Setelah kecaman luas dari kelompok minoritas dan hak asasi manusia, pemerintah tahun lalu akhirnya mengalokasikan ruang yang ditentukan di Sri Lanka timur untuk menguburkan korban Covid.
Pemerintah tahun lalu juga mengajukan proposal untuk melarang pemakaian burqa dan semua bentuk penutup wajah lainnya dengan alasan keamanan nasional.
Seorang menteri berkata “[penutup wajah] adalah tanda ekstremisme agama yang muncul baru-baru ini.”
Ada juga rencana yang diumumkan untuk menutup lebih dari 1.000 sekolah agama Islam, yang menurut pemerintah melanggar kebijakan pendidikan nasional.
“Pada periode pascaperang, Muslim telah menjadi musuh baru,” kata Bhavani Fonseka, seorang pengacara hak asasi manusia.
“Kami telah melihat beberapa insiden di mana komunitas Muslim diserang. Saya bahkan bisa mengatakan bahwa komunitas itu dikepung,” katanya.
Biksu Buddha Galagoda Aththe Gnanasara Thero dituduh menghasut kebencian terhadap Muslim
Namun pemerintah menolak tuduhan bahwa mereka memperlakukan komunitas Muslim secara tidak adil.
Mohan Samaranayake, Direktur Jenderal Departemen Informasi Pemerintah Sri Lanka, mengatakan kepada BBC, “Tidak ada kebijakan diskriminasi sistematis yang diterapkan terhadap komunitas mana pun. Tapi saya mengakui fakta bahwa mungkin ada masalah yang dihadapi oleh semua komunitas, termasuk orang Sinhala.”
Mengenai proposal untuk menutup sekolah-sekolah Islam, dia mengatakan, “Keputusan itu diambil setelah penyelidikan atas pemboman Minggu Paskah menemukan bahwa lembaga pendidikan tertentu digunakan untuk meradikalisasi pemuda Muslim.”
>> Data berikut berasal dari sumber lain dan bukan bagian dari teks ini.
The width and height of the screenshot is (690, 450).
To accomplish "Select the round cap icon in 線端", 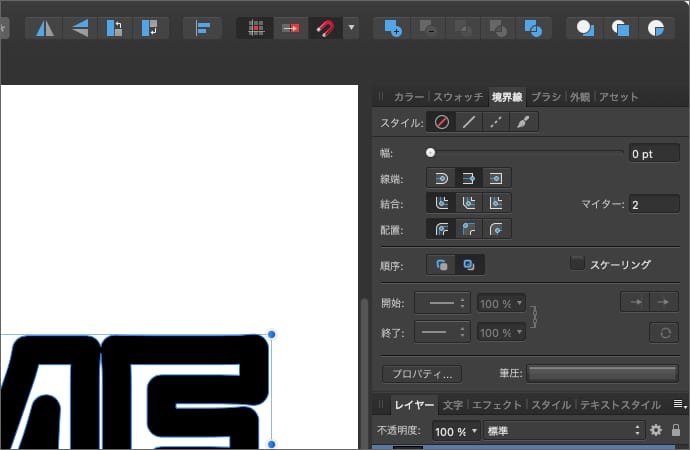I will pyautogui.click(x=441, y=178).
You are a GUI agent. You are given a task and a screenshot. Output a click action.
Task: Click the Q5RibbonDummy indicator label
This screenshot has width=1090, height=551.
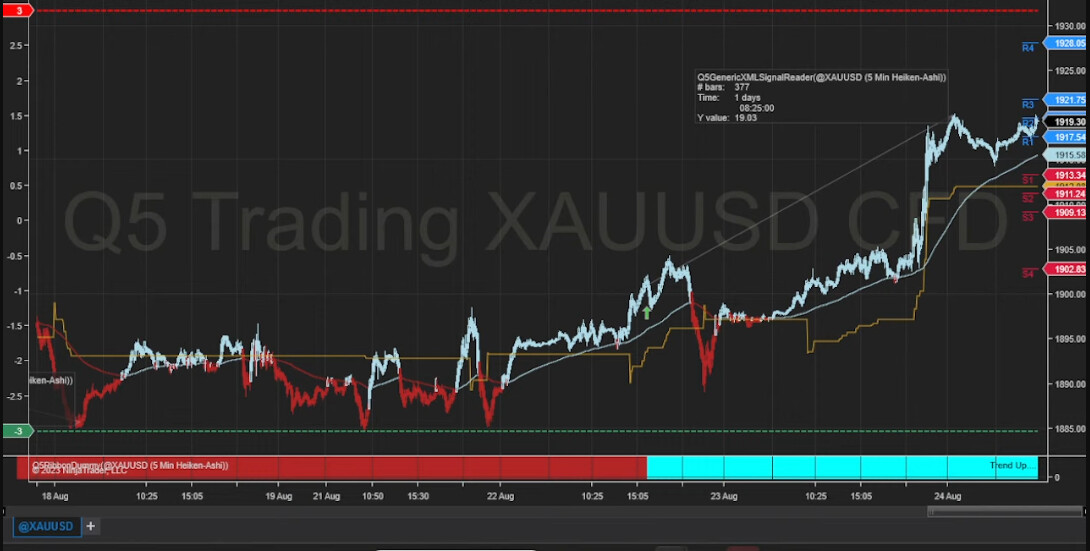point(130,465)
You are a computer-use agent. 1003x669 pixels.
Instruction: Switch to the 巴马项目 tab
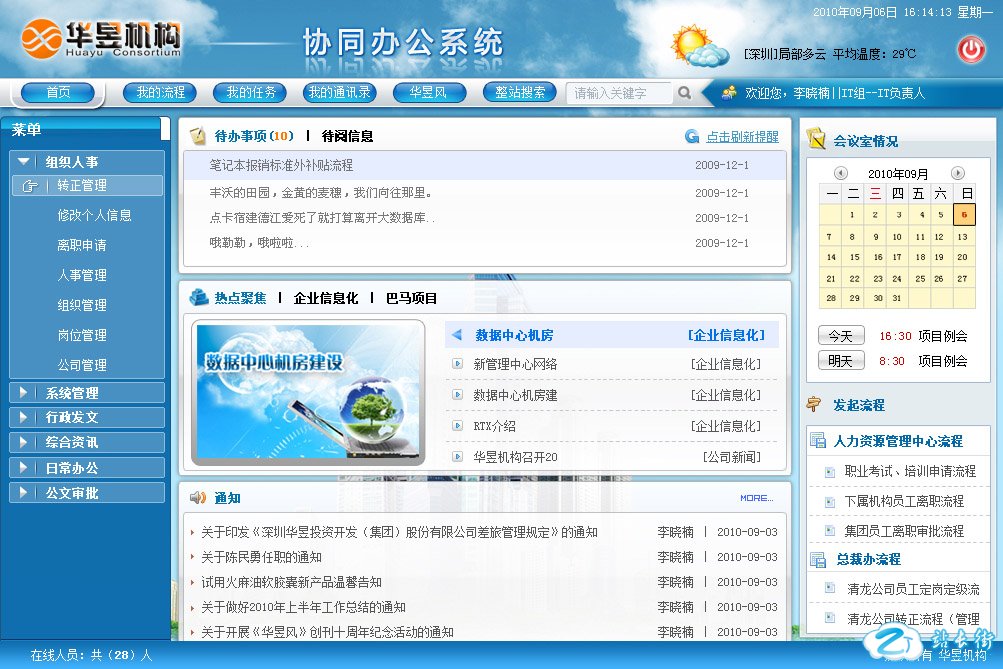click(411, 298)
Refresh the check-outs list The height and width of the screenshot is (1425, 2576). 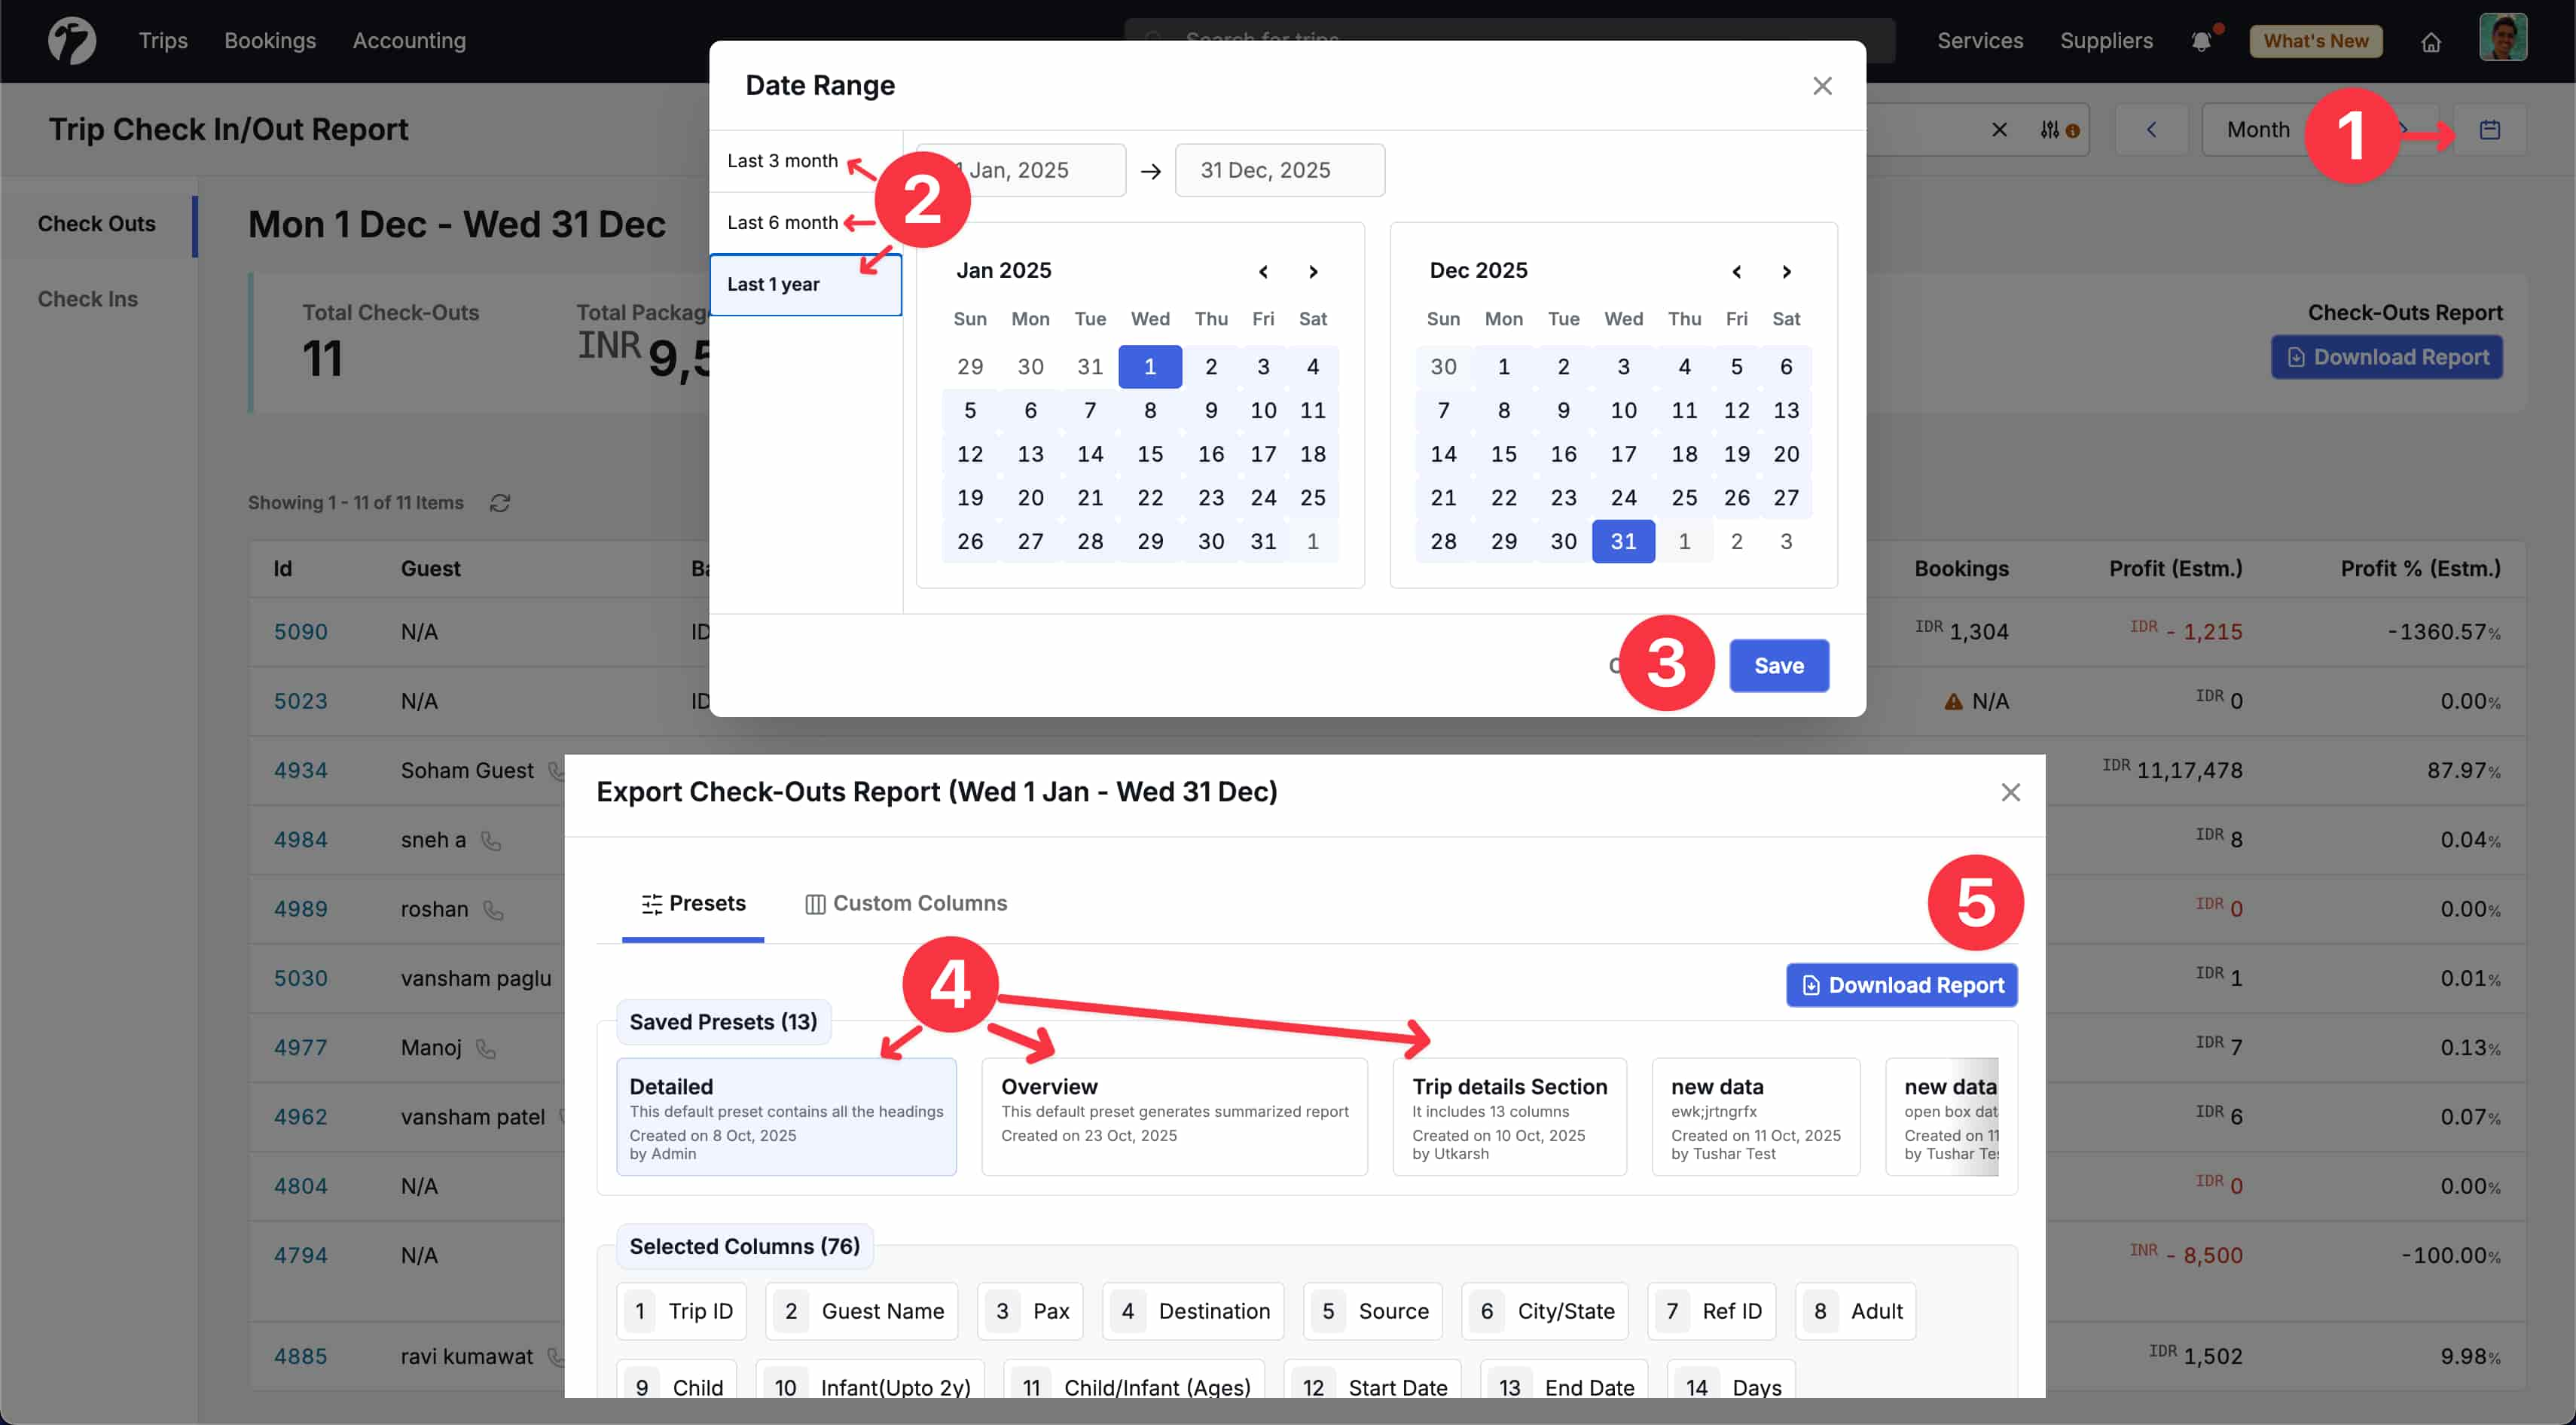[500, 503]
Pemerintah Sri Lanka juga terkadang memicu kontroversi dengan upayanya untuk merancang aturan hukum yang seragam untuk semua masyarakat.
Kritikus mengatakan “Satuan Tugas untuk Satu Negara, Satu Hukum”, yang diluncurkan oleh Presiden Rajapaksa November lalu untuk mereformasi undang-undang tersebut, ditujukan untuk komunitas minoritas.
Gugus tugas telah diinstruksikan untuk merumuskan undang-undang khusus seputar pernikahan dan warisan bagi minoritas dan beberapa penduduk mayoritas Sinhala, serta membuat rekomendasi untuk seperangkat aturan yang seragam.